- [What needs to be done] The expected answer is the set of lines in the data below between the line holding "falda (103, 746)" and the line holding "camiseta (113, 707)", inclusive, written out exactly.

[Stored items from a collection]
%%
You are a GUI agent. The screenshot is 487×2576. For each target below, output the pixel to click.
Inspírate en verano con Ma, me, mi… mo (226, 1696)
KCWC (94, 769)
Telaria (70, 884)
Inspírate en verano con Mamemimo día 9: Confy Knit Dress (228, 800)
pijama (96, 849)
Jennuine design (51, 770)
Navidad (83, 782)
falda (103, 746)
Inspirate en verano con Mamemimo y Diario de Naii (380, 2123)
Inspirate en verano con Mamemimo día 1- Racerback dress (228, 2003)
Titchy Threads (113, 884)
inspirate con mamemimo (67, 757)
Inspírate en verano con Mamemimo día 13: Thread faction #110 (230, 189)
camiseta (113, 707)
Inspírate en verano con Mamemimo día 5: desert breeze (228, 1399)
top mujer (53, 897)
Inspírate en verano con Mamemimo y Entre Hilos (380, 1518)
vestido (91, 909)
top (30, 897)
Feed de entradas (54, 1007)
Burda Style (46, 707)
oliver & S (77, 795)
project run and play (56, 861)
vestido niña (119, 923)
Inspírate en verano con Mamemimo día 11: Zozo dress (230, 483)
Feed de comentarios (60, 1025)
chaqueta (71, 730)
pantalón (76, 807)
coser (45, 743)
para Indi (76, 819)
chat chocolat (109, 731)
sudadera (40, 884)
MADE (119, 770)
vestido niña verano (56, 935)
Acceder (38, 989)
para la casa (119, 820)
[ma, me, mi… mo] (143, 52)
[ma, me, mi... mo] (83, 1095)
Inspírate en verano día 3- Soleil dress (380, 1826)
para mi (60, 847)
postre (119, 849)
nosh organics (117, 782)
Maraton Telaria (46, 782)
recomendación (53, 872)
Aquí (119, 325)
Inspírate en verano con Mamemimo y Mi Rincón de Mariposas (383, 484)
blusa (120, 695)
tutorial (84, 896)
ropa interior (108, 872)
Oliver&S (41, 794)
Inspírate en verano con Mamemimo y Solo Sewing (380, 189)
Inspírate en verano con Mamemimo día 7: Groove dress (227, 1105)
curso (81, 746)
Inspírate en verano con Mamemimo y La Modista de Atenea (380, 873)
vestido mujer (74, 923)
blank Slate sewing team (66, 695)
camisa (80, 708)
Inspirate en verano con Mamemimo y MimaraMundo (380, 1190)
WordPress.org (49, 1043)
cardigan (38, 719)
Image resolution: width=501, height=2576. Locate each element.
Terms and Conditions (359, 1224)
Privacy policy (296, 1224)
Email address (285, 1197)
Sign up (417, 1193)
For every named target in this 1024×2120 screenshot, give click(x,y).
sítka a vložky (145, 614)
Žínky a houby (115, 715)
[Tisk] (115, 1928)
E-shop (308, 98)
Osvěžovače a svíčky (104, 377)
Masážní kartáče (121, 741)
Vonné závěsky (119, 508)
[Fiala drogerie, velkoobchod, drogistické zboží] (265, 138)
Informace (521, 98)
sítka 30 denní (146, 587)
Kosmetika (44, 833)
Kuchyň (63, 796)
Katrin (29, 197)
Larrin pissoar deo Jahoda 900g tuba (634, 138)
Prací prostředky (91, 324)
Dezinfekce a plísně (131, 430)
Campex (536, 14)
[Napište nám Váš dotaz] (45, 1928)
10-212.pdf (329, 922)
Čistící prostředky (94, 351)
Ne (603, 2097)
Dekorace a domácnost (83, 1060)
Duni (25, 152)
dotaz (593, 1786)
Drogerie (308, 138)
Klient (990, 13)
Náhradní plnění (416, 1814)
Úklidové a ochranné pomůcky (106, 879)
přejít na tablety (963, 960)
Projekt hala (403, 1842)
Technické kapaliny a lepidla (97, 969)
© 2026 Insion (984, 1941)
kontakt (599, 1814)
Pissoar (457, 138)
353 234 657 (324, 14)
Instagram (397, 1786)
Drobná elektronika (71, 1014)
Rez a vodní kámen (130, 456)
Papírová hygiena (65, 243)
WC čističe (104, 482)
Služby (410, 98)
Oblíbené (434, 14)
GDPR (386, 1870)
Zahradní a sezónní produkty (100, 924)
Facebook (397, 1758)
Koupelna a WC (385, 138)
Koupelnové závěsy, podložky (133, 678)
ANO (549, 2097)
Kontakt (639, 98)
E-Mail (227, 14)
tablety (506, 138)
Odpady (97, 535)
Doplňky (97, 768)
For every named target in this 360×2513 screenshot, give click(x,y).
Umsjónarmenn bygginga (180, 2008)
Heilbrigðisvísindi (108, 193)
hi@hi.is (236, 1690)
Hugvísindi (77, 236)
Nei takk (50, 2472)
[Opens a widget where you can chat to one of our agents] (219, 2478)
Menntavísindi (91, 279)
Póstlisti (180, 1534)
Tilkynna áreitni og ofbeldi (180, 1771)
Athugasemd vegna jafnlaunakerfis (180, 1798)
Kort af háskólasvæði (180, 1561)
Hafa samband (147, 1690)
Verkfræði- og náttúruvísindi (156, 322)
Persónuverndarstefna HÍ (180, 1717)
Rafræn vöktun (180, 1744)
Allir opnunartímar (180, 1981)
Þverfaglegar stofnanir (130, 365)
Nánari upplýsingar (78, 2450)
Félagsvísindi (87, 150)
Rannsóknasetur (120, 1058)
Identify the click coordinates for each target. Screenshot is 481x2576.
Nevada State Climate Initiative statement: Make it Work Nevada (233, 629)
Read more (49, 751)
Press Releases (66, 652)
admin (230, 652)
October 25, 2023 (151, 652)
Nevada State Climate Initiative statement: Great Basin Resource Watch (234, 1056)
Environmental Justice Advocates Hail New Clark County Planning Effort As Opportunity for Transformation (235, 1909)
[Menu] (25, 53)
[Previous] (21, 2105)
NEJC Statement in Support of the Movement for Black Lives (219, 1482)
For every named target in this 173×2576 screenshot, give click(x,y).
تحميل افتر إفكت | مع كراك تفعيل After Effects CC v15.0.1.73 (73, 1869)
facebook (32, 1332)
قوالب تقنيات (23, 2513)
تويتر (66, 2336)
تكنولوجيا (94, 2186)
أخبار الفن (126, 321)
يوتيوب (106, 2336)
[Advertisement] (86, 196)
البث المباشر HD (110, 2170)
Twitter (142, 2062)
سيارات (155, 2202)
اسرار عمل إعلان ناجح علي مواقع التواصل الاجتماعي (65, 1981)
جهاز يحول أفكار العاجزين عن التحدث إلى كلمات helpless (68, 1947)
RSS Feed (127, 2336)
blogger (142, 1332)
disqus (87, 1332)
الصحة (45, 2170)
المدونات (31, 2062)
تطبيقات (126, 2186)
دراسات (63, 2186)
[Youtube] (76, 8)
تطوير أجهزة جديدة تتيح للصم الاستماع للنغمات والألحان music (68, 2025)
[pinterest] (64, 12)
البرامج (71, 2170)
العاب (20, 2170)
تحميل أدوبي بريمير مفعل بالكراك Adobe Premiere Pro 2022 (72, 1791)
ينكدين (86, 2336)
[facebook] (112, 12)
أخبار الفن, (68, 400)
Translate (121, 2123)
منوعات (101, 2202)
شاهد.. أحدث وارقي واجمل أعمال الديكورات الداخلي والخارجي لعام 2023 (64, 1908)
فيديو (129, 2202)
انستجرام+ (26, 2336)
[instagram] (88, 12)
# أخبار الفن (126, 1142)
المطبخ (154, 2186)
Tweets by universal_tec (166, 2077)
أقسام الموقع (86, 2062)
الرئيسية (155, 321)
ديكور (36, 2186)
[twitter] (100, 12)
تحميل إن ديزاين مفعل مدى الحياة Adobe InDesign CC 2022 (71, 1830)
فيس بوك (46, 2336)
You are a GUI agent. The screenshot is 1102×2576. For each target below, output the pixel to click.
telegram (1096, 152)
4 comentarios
%%
- [Your response]
falda (103, 746)
Inspirate en verano con Mamemimo y Diario de Naii (380, 2123)
Inspirate en verano con Mamemimo día 1- Racerback dress (228, 2003)
Titchy Threads (113, 884)
inspirate con mamemimo (67, 757)
Inspírate en verano con Mamemimo día 13: Thread faction #110 (230, 189)
camiseta (113, 707)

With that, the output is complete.